THE DATA:
* * * *
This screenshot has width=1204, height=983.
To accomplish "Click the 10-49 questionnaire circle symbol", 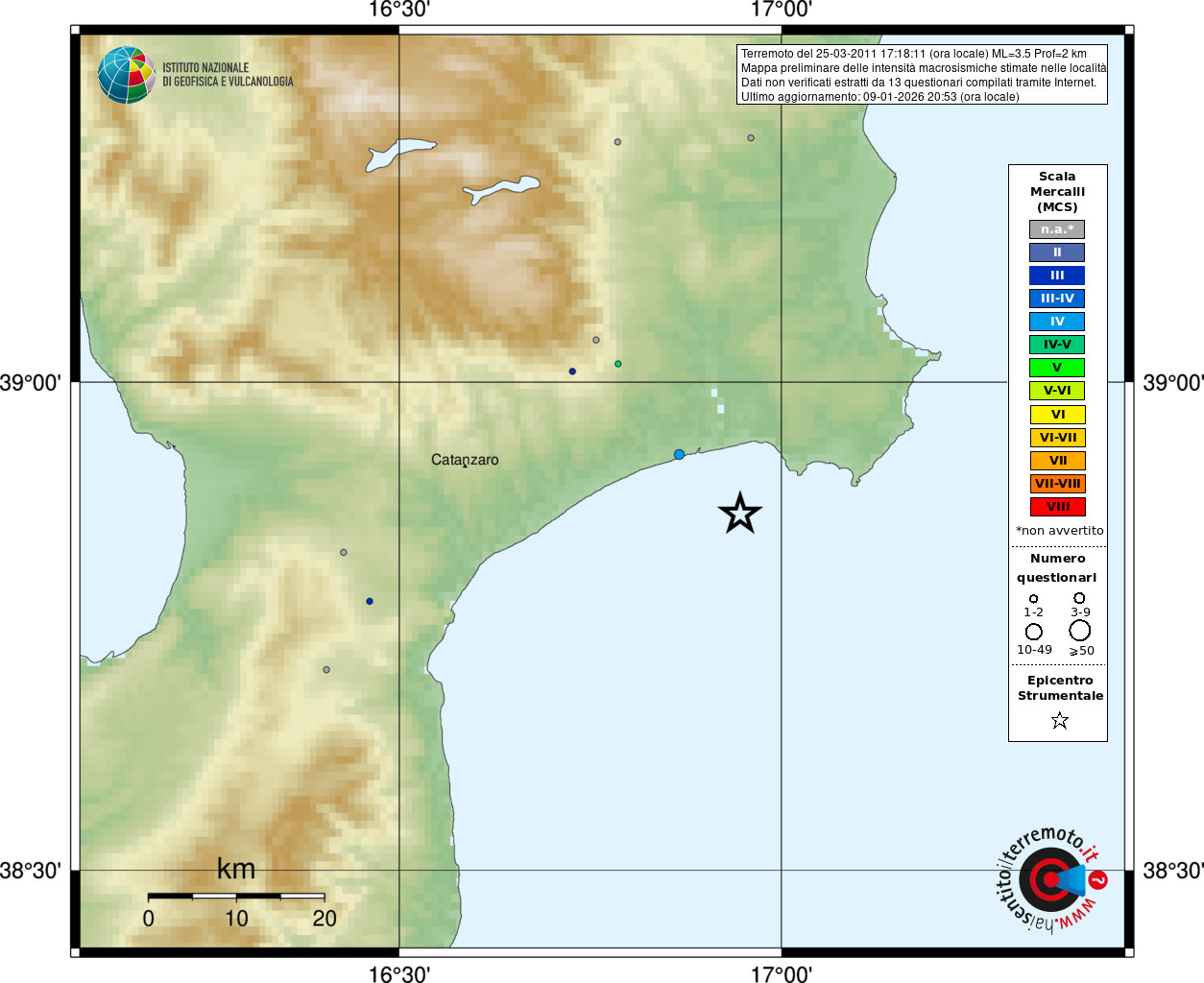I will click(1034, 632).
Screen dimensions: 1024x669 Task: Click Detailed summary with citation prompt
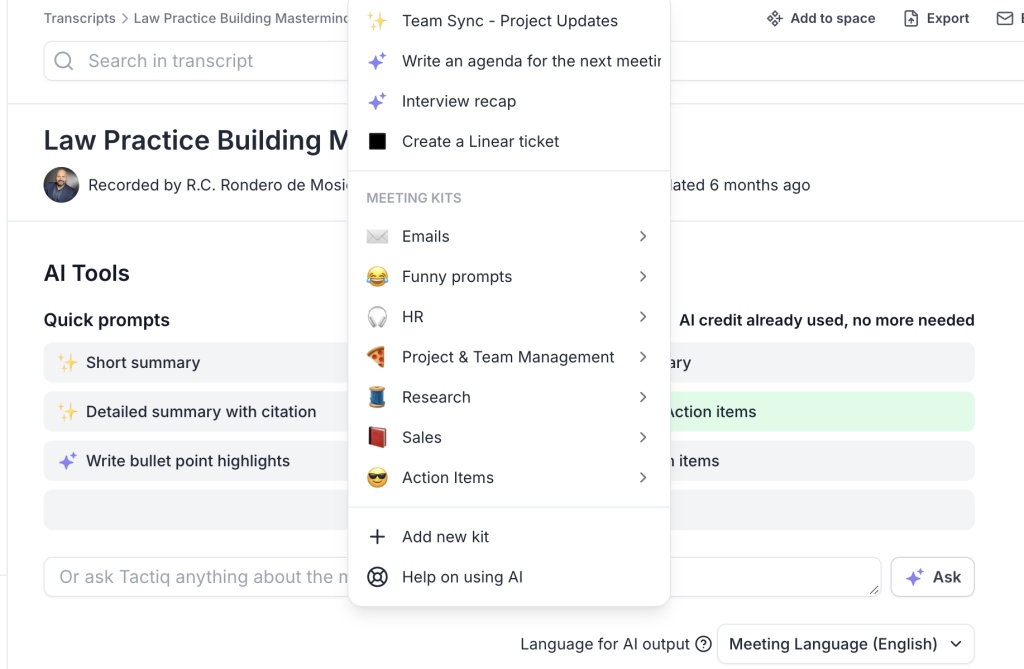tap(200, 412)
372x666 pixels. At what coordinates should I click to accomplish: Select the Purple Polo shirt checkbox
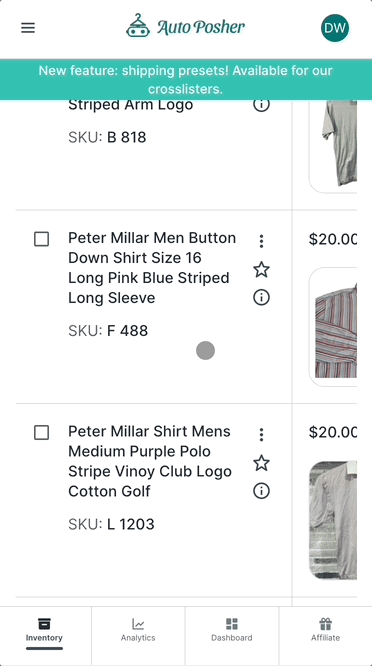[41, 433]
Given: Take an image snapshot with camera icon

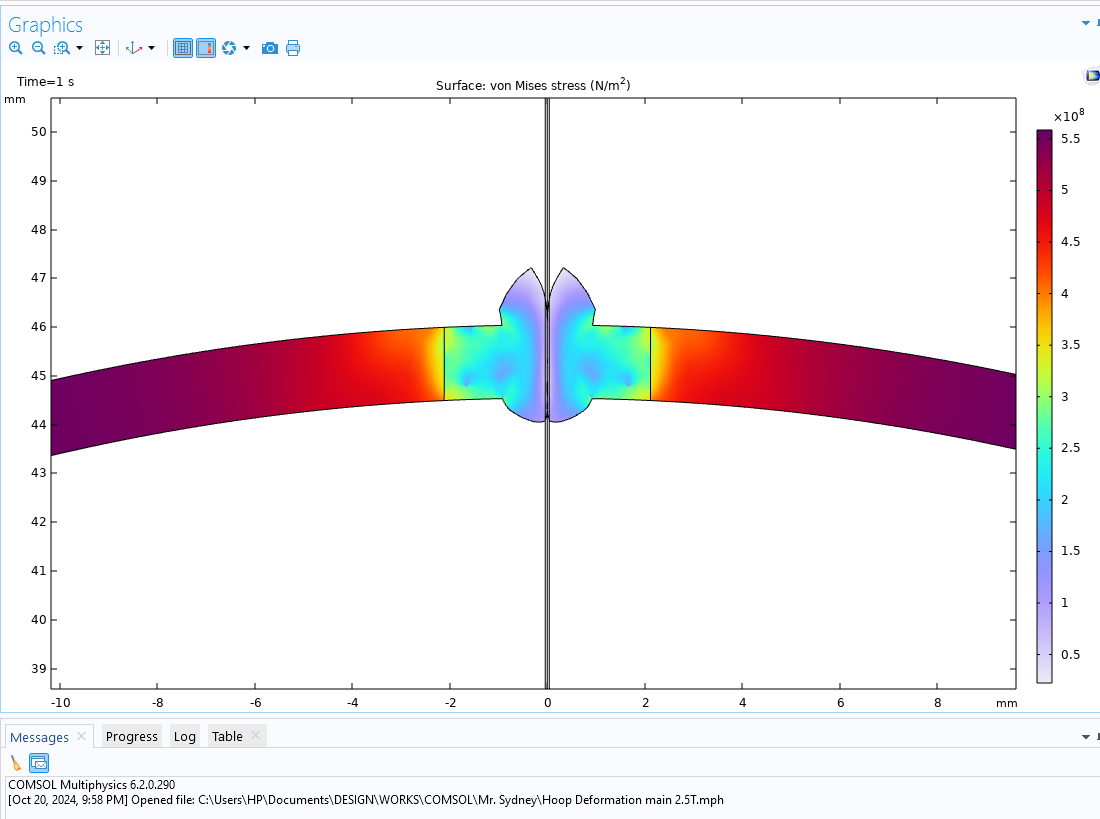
* * * *
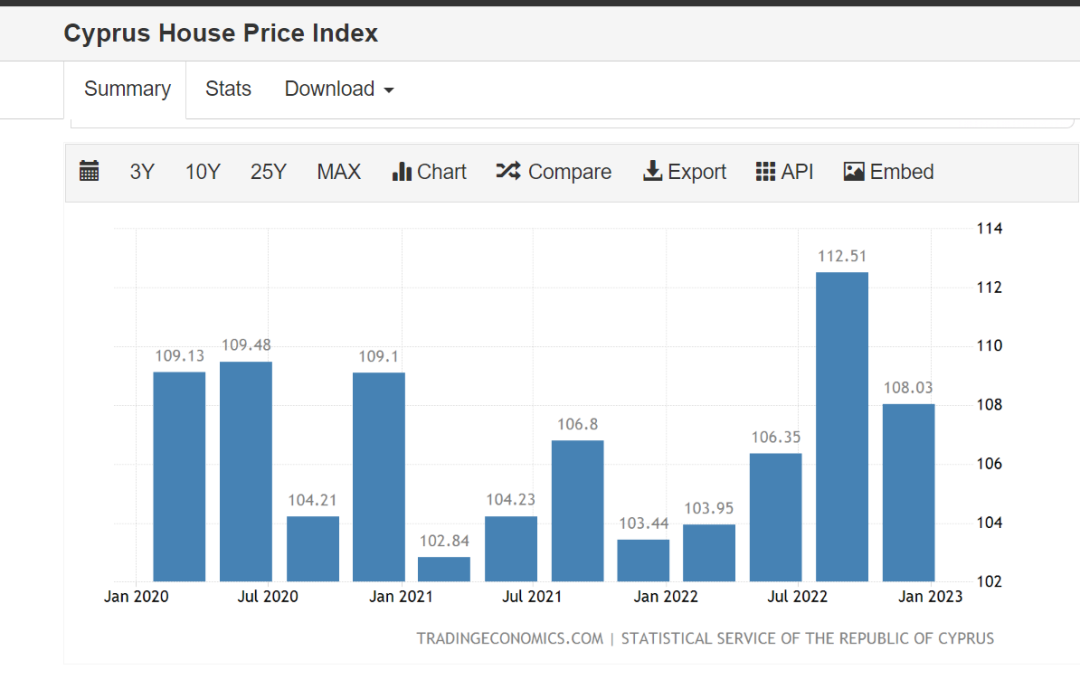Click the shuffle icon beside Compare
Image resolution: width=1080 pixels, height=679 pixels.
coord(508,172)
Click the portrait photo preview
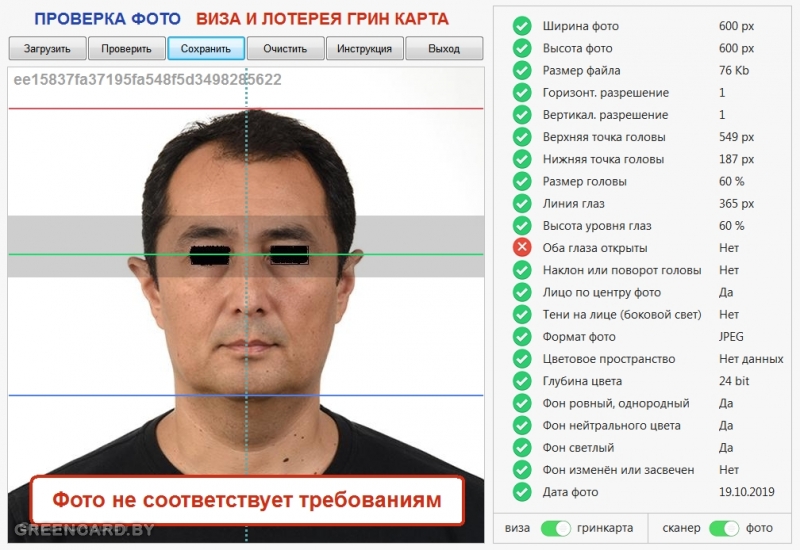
* * * *
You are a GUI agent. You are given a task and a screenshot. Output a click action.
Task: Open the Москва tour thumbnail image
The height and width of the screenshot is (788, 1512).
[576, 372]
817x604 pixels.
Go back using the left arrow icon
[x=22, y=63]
* * * *
GOAL OF THE EXERCISE: Copy out the rows word for word, beginning at the line that contains "Screen dimensions: 1024x669" and stopping after the line that contains "Given: Take an". Leave the pictures out of your answer.

THE RESULT:
Screen dimensions: 1024x669 Task: Click Detailed summary with citation prompt
tap(200, 412)
372x666 pixels. At what coordinates should I click to accomplish: Select the Purple Polo shirt checkbox
[41, 433]
Given: Take an image snapshot with camera icon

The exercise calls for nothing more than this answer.